View Full Version : Show Mead Help

10-26-2010, 05:06 PM
Ok, so I mixed up a batch of Show mead on 10/2/2010.

I put in 15 lbs of honey into a 5 gallon bucket and filled it up with spring water. I then re-hydrated 1 packet of D47 for 15 minutes. During which time, I was stirring the must to aerate it. I pitched the yeast while still stirring, but only stirred for a few minutes after I pitched. The SG was 1.113.

Since then, I have been stirring almost everyday to make sure it is getting aerated well. Every day I stir, I get lots of bubbles from the must and every morning I look at it, it has the tell-tale membrane looking bubbles on top. SO I know it is fermenting.

However, I keep taking gravity readings and it does not seem to be going down any. There are a lot of bubbles in the must so I am assuming some of those bubbles are helping the hydrometer float a bit higher. I have tasted it and it is still pretty sweet.

◆ **SUPPLIED MATERIAL**:
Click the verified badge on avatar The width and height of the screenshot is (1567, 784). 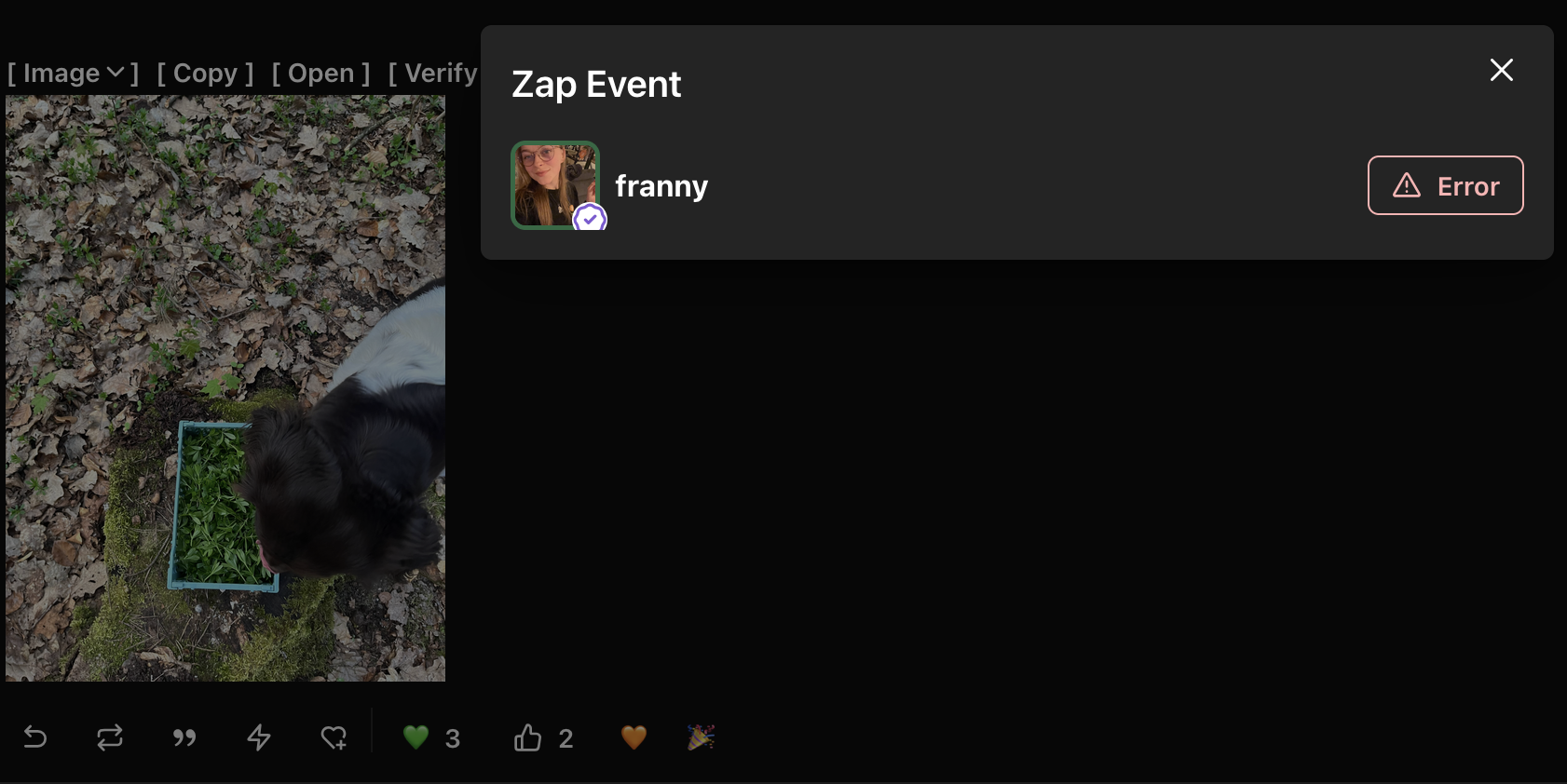pyautogui.click(x=590, y=219)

◆ **PROBLEM DETAILS**: Carry on the forum post about the show mead batch, picking up right after its last sentence.

◆ **OUTPUT FOR THIS TASK**:
A few days ago, I decide to boil some yeast and throw the hulls in. I was reading a post by Oskaar and according to him, yeast hulls still fall within the guidelines of a show mead. I have not noticed much of a dfference.

It is still producing bubbles so I know it is doing something. THis is my first batch I have used D47 on. Is it just really slow? Any ideas on what to look for? I plan on continuing to aerate until the sugar break but it does not seem to be getting close to that.

10-26-2010, 05:21 PM
Even with bubbles holding the hydrometre up extra, if you're still around your starting gravity then something must be wrong. How much boiled yeast did you add? What temp are you at roughly? What kind of honey, light or dark? (both have almost no nutrients, but dark can have relatively much more nutrients than light).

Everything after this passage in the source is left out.